**PROBLEMS TO WORK ON:**
1) Say whether each statement below agrees with the relational schema investigation page, answering yes or no and quoting the deciding words of that page: (a) the investigations compare the two systems on scalability and request handling speed; (b) in Sept. 2007 the BDII information model was defined for both LDAP and a relational schema; (c) mapping the data is described as the easiest step of the transformation.
2) Carry on the relational schema investigation page from its final sentence.

BEGIN SELECTED EXCERPT

Investigations on a Relational Schema based Information System
This page is intented to describe the investigations which have been done for switching the current LDAP based data model of the EGEE Information System to a relational data model.
The target is to compare the both systems in terms of scalability and request handling speed.
The results will influence the future EGEE Grid Information System developments.
Transformation of the existing information
The information model for the
BDII is currently (Sept. 2007) only defined for the LDAP protocol. Hence, it needs to be transformed from its hierachical structure to a 'flat' relational one. For this, each entry had to be parsed, its content mapped to tables and subsequently stored in a relational database. This mapping of the data is the most difficult part since it determines how the data is stored later on and therefore also determines the readout speed when the data is requested.

END SELECTED EXCERPT
BEGIN SUPPLIED INFORMATION

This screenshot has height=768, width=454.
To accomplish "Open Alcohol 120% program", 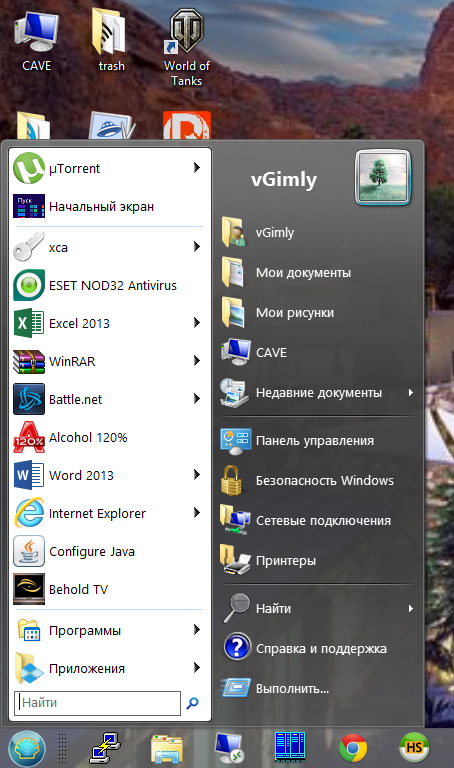I will [108, 437].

END SUPPLIED INFORMATION

**ANSWERS:**
1)
(a) Yes: "The target is to compare the both systems in terms of scalability and request handling speed."
(b) No: "is currently (Sept. 2007) only defined for the LDAP protocol"
(c) No: "This mapping of the data is the most difficult part"

2)
To start with this, the R-GMA configuration file (
gin.conf) has been modified and adapted to the GLUE 1.3 schema (however, it is NOT compatible anymore with R-GMA). For the time being it is not necessary to create for each objectclass in the LDAP protocol a table. A LDIF entry is mapped to a table and its attributes mapped to its columns.
The multi valued attributes in some entries need to be stored in a seperate tables to normalise the database structure as much as possible. A
ValueTable and
TypeTable have been therefore introduced. The type (name) of the attribute is stored in the TypeTable, the value in the ValueTable. The ValueTable keeps a foreign key relation to the TypeTable to hold the information what type this value is. Again, it references by an ID to a parent in the other tables (GlueCE, GlueSE, etc.)
From the query investigations from
SlapdIndexedDB it didn't seem to be fisible to store the parent type table with the value.
Difficulties:
- hierachial structure to 'flat' relational structure
- UniqueIDs are sometimes not given
- Key referrals are not always consistent with related entries ( A entry refers with a ForeignKey to another entry, but with wrong key)
-
Below you can find a
simplified schema, which shows the ValueTable, TypeTable and parent entry relationship:
(please see a picture of the full schema attached)
The Tool
To do the transformation a perl script has been developed. Its source and documentation can be found in the glite cvs directory.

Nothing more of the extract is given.